Exercise details => Find the line with "Ilustrações para posts (720, 663)" in the entries below. Repeat it, every following line, and the line with "Novos jeitos de buttons (721, 1159)", exactly and with nothing added.

▬▬▬▬▬▬

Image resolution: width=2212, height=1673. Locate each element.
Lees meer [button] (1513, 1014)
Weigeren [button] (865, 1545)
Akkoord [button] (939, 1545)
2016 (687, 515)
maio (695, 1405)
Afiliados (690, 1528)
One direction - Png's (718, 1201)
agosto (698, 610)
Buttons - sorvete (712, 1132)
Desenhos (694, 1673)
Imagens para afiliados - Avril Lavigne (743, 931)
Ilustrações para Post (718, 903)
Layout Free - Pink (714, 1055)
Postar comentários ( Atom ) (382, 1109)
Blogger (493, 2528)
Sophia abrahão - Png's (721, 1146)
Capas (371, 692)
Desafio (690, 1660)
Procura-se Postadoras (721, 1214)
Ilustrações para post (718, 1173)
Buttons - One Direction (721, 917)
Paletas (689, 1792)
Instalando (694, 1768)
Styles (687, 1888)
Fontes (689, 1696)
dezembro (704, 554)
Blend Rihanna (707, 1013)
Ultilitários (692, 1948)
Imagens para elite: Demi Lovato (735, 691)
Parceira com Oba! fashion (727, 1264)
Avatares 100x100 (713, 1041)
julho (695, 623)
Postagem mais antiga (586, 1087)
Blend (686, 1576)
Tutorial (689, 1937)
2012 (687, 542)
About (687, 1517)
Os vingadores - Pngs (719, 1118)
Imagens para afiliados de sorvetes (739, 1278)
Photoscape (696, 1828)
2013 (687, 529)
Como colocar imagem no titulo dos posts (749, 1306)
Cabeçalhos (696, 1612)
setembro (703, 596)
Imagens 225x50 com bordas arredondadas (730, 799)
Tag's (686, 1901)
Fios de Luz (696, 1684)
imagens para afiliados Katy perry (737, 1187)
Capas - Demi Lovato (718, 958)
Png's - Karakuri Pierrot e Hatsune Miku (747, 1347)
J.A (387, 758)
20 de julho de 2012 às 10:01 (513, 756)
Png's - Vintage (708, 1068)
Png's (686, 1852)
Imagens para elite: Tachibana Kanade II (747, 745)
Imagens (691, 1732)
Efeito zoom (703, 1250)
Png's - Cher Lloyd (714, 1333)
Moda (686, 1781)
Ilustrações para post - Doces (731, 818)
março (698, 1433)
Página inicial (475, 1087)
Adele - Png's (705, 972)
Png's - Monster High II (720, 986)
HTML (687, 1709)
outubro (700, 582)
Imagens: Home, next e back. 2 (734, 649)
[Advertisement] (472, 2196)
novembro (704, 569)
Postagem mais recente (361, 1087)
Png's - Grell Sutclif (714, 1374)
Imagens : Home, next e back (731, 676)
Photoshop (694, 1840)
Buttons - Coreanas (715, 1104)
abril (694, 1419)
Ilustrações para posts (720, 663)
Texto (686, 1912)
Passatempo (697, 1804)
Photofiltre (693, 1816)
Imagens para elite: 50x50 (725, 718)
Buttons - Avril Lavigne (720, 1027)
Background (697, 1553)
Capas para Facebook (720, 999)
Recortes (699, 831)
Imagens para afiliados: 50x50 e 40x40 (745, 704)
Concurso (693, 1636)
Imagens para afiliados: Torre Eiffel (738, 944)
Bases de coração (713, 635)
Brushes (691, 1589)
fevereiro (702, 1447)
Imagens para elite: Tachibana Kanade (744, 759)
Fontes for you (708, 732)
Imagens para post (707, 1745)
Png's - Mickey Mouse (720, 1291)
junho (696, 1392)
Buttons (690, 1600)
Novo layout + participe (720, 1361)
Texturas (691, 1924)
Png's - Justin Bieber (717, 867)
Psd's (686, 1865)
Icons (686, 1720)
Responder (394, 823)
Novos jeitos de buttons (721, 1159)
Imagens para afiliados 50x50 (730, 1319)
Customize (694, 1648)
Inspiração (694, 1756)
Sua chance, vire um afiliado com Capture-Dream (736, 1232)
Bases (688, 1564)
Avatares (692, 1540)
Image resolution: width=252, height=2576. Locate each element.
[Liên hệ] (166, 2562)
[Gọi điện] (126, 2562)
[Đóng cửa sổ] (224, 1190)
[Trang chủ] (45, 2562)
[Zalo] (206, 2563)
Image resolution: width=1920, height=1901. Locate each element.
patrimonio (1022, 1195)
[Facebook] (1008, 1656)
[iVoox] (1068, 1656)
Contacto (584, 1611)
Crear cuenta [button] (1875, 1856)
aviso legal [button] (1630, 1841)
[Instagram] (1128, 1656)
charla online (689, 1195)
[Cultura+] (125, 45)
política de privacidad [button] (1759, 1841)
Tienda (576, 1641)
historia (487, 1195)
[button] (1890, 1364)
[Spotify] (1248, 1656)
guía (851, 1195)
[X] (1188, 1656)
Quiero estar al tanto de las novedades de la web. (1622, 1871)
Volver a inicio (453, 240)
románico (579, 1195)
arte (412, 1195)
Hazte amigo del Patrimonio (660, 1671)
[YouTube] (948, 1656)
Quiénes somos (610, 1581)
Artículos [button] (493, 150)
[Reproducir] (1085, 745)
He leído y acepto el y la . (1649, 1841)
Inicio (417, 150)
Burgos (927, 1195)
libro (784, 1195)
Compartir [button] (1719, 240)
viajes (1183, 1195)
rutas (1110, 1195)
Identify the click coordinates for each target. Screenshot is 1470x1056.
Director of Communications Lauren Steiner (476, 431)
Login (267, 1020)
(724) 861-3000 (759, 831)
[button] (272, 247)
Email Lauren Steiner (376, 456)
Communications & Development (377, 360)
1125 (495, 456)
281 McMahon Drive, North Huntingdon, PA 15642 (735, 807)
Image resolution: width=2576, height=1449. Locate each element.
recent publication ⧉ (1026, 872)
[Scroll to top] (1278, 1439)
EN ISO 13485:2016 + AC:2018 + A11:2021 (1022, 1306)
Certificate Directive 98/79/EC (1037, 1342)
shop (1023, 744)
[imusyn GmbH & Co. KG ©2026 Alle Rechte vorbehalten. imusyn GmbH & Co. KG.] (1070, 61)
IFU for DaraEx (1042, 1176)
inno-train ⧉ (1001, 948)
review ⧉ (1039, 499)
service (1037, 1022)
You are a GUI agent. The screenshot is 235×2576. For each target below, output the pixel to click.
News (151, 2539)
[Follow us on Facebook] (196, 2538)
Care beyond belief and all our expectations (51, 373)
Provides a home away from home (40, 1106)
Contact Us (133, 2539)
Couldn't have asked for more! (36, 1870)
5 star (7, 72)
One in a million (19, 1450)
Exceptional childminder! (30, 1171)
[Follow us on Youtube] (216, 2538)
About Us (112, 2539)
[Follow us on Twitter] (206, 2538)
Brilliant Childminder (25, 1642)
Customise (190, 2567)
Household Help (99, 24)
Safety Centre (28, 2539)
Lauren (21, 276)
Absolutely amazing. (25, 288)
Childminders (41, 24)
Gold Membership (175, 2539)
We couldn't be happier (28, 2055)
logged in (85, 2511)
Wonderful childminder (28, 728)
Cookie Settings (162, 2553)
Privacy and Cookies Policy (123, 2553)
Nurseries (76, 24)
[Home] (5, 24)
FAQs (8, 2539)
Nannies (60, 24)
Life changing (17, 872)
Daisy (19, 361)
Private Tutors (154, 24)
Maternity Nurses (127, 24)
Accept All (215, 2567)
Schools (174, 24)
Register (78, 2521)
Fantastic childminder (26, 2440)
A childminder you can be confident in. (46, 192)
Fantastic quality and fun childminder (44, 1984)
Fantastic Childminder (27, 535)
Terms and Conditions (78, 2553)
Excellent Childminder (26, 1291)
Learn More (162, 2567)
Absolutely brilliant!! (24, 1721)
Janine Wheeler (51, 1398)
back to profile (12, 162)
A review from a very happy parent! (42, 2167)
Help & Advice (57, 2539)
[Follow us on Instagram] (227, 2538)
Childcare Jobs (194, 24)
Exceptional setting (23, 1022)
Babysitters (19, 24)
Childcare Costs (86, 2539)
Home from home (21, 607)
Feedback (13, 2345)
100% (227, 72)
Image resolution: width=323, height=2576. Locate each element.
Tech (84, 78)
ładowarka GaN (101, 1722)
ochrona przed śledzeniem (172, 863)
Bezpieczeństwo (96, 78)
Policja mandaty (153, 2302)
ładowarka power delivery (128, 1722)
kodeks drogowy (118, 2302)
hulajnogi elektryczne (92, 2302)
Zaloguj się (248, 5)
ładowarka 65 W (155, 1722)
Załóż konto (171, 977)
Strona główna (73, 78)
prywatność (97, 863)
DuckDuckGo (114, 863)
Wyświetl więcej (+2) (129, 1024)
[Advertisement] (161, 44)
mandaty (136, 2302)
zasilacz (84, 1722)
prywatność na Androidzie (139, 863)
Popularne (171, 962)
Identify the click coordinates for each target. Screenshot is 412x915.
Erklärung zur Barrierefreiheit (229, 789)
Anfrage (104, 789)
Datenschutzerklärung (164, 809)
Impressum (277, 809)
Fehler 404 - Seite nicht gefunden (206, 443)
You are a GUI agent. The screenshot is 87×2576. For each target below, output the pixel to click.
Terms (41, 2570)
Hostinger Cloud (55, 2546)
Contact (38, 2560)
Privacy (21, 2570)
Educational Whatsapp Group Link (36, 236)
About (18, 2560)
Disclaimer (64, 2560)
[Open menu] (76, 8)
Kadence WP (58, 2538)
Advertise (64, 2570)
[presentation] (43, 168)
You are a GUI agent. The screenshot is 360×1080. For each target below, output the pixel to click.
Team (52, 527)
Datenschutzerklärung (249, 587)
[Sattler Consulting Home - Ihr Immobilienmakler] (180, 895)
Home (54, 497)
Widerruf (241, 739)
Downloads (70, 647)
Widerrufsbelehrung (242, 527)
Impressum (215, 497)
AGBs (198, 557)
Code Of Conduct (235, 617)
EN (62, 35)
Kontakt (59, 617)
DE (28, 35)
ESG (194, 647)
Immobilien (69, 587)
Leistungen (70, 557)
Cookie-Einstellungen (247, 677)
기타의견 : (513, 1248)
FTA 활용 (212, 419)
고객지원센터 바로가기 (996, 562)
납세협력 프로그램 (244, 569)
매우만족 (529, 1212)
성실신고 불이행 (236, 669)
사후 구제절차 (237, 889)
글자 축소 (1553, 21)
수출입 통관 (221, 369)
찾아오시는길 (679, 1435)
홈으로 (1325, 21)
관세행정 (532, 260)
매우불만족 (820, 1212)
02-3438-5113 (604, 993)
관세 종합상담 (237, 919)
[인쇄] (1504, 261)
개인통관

▬▬▬▬▬▬

Your solution =>
Ilustrações para posts (720, 663)
Texto (686, 1912)
Passatempo (697, 1804)
Photofiltre (693, 1816)
Imagens para elite: 50x50 (725, 718)
Buttons - Avril Lavigne (720, 1027)
Background (697, 1553)
Capas para Facebook (720, 999)
Recortes (699, 831)
Imagens para afiliados: 50x50 e 40x40 (745, 704)
Concurso (693, 1636)
Imagens para afiliados: Torre Eiffel (738, 944)
Bases de coração (713, 635)
Brushes (691, 1589)
fevereiro (702, 1447)
Imagens para elite: Tachibana Kanade (744, 759)
Fontes for you (708, 732)
Imagens para post (707, 1745)
Png's - Mickey Mouse (720, 1291)
junho (696, 1392)
Buttons (690, 1600)
Novo layout + participe (720, 1361)
Texturas (691, 1924)
Png's - Justin Bieber (717, 867)
Psd's (686, 1865)
Icons (686, 1720)
Responder (394, 823)
Novos jeitos de buttons (721, 1159)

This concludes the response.